One of the great sadnesses of life is that we don’t always see what is within us. We do not recognise and harvest our gifts, and share them with others. Too many people believe that they have so little to offer. Too often we look to others to fulfil our needs, failing to recognise what is within us. For what we need is here already within us. “What we need is here” as Wendell berry so beautiful observed in his poem “The Wild Geese”, which I offer to you

“The Wild Geese” By Wendell Berry

Horseback on Sunday morning,
harvest over, we taste persimmon
and wild grape, sharp sweet
of summer’s end. In time’s maze
over fall fields, we name names
that went west from here, names
that rest on graves. We open
a persimmon seed to find the tree
that stands in promise,
pale, in the seed’s marrow.
Geese appear high over us,
pass, and the sky closes. Abandon,
as in love or sleep, holds
them to their way, clear,
in the ancient faith: what we need
is here. And we pray, not
for new earth or heaven, but to be
quiet in heart, and in eye
clear. What we need is here.

What we need is here. Within each of us, within life, within community. Wendell Berry is so right. Too often we think what we need is over there, in some distant place, some other place, some Heaven, some Nirvana, some Ithaka, some Promised land of milk and honey. Too often we fail to see what is within us, that what we need is here.

What we need is here; what we need to do is learn to trust and draw upon the abundance within us and between us. Is there really not enough? Is there a scarcity crisis? Or is that we are just failing to use what is already here and to share it properly. What we need is here. We need to learn how to tap into the endless resources within ourselves and humanity as a whole, there is an abundance in life and within each of us. The problem is that we waste it or fail to truly recognise what is here.

It begins within ourselves. We need to recognise what is within us, to reap the harvest and to share it where it is needed, thus encouraging others to do the same. Now whether the problem is material, social, emotional, mental or spiritual. The solution is here, “what we need is here”. The key is to reap the harvest and to keep on sowing and encouraging others to do likewise.

Too often we fail to recognise what is within us. We act and believe that there is something fundamentally wrong with us, that we have nothing to offer. Gosh what the world needs is people who are awake to what is within them and who are willing to share in their abundance. All that we need is within us. Not just us alone though, but within our relationships, our friendships, our communities, this our shared world. The tricky part is finding a way to harvest this. As Wendell Berry so beautifully put it, we do not need to wait for a “new earth or heaven” in order to live by the truth that what we need is here. All we need is “to be quiet in heart, and in eye, clear.” Then we will see and gain access to the resources within and between us, and we will reap the abundant harvest both for ourselves, our communities and human society. We can share in the amazing abundance of self and community.

The last eighteen months have been difficult for everyone. It has been a time of great loss. There has been the deep loss of people, the painful grief that comes when we lose someone we love, many of us have experienced this awful pain. There has also been the loss of the quality of our lives and security also. Hard times.

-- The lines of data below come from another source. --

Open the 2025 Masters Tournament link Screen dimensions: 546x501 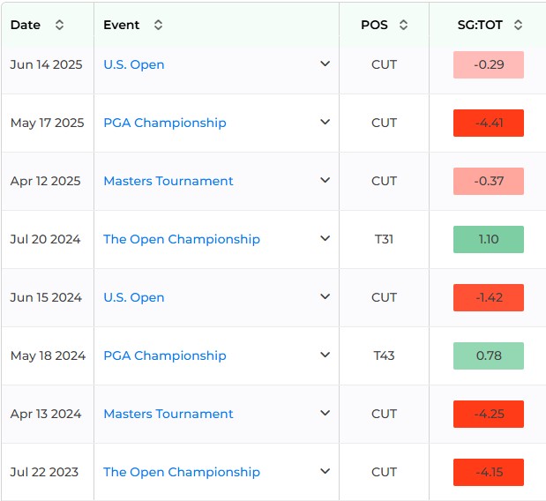pos(168,181)
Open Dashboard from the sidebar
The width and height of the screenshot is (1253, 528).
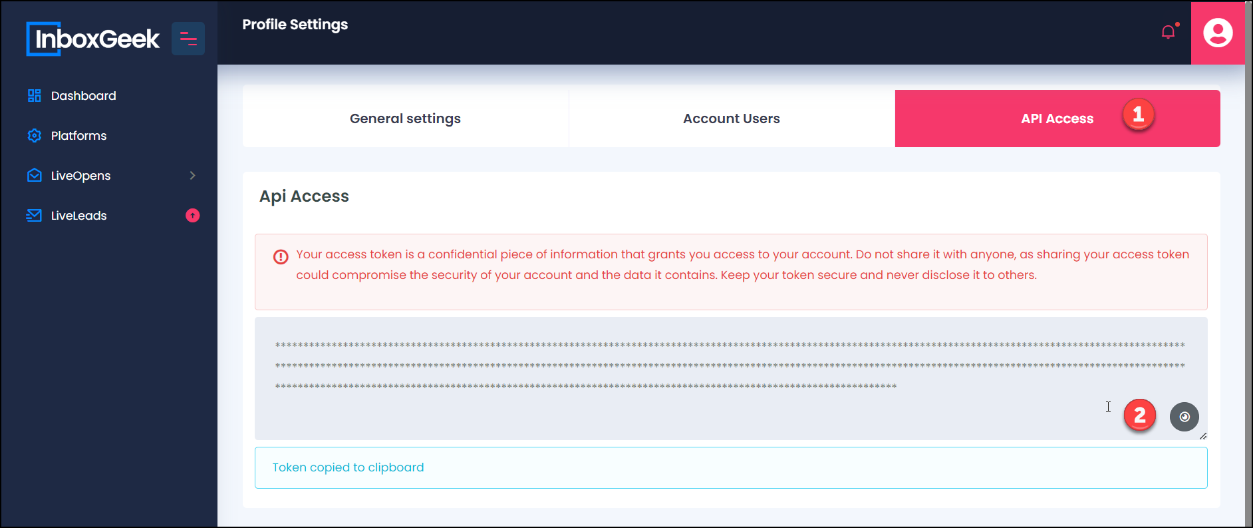click(x=84, y=96)
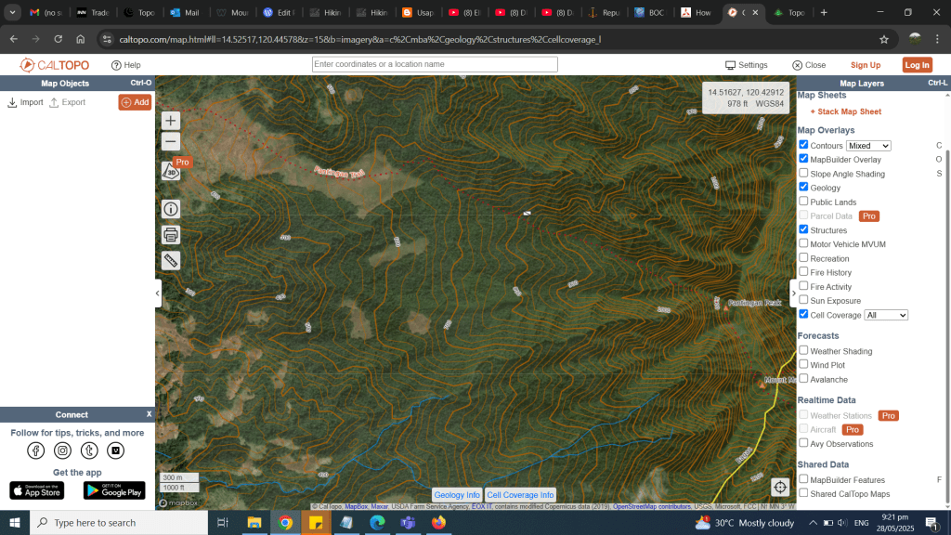Select the ruler measure tool
Image resolution: width=951 pixels, height=535 pixels.
pos(170,260)
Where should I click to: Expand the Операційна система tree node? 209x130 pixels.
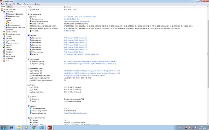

It has not all been about loss. I have seen and experienced other deeper connections in recent weeks, particularly the richness of the people in my life. I have also reexperienced so much else from my life. I have in recent days begun to reap harvest from the past. Some of which has come from seeds sown long ago. Maybe this is what Autumn is truly about, this season that we have just entered.

John O’Donohue compared autumn to old age. He suggested that, “the autumn of our lives,” is the time when we harvest the lessons from our lives. It is a time to gather all the moments of our lives, even the ones that have been seemingly lost or even discarded as unpleasant and “holding them as one.” O’Donohue also suggested that the autumn of our lives is the time to harvest our souls wholly so as to reach a deeper understanding. He did not see the soul as being some kind of invisible organ within us more as a presence enfolding our bodies. He suggested that life’s autumn is a time to explore our souls, so as to develop new strength, poise and confidence and therefore enter a ‘quiet delight’ as we harvest our own lives.

O’Donohue was not suggesting that these new understandings just come instantly at this time, without effort. Labour is required just as labour is required to bring in the crops at harvest time. Nor are they merely yielded from the present time, they are built on years of experiences of the ploughing and planting of life. They are the crops of success and failure of year after year and the lessons learnt.

This though does not have to only occur at the end of our lives, it can happen at any time. If we are willing to reap the harvest of what is already within us; if we are willing to recognise that “what we need is here”. We just need to reap the inner harvest of our lives and to share it with one another. How do we do this? Well by giving our time and attention. This is the greatest gift you can give another. John O’Donohue said that this is the final understanding that comes from the soul’s harvest. This understanding that the rhythm of the seasons, the rhythm of time itself, is part of the wisdom that we learn. We need to learn to become a part of that and then respond to the need that is here. Like the man who helped the blind boy.

“All we need is here” we just need to find a way to harvest it and learn to share it with one another. How do we do this? Well by simply giving each other our time, by blessing each other with our holy presence.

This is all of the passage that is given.